## Aim of the task
Return the lines below in which the string "computer" occurs.

## Task data
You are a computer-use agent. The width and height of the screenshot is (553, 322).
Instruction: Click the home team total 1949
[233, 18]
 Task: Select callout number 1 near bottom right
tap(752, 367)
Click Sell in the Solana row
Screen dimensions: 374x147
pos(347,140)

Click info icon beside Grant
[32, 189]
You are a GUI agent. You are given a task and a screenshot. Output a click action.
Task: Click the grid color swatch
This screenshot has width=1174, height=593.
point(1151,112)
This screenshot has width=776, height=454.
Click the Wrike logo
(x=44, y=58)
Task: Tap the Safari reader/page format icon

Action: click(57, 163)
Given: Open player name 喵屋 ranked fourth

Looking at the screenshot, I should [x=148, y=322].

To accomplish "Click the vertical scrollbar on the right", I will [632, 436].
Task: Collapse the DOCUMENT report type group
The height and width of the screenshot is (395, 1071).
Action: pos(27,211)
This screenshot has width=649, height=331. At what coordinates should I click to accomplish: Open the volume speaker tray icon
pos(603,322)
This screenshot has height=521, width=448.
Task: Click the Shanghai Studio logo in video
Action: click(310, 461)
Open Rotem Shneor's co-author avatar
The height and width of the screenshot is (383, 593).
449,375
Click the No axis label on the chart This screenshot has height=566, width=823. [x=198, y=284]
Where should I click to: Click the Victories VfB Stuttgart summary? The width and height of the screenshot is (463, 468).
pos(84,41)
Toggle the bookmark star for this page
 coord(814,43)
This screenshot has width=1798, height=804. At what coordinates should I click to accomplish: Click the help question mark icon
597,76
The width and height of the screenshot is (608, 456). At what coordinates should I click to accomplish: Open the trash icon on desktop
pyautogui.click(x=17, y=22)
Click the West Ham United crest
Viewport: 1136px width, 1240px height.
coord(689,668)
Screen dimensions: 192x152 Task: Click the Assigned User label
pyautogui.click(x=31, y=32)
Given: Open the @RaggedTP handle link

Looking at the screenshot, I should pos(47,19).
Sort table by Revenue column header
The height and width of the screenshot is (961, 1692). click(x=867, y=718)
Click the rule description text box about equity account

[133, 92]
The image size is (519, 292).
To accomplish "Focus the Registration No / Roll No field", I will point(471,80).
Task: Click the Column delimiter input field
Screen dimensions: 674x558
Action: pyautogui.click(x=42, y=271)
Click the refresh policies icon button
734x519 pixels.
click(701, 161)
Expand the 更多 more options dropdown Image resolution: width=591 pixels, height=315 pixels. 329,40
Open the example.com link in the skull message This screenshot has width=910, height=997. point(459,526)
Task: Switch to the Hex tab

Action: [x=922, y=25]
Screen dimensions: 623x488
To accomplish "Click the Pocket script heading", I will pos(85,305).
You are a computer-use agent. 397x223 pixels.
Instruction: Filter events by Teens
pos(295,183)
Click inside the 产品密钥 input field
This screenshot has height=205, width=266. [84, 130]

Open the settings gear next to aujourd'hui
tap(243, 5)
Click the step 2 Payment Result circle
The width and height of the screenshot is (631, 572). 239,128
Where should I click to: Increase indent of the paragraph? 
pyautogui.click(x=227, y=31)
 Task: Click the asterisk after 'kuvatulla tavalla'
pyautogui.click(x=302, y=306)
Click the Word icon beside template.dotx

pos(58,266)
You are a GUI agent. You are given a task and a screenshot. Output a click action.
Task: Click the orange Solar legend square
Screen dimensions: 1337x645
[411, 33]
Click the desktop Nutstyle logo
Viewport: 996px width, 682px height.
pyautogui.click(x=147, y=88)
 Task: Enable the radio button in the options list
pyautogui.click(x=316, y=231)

## Finished exercise
You are a computer-use agent. The width and height of the screenshot is (553, 322).
You are a computer-use agent. 397x223 pixels.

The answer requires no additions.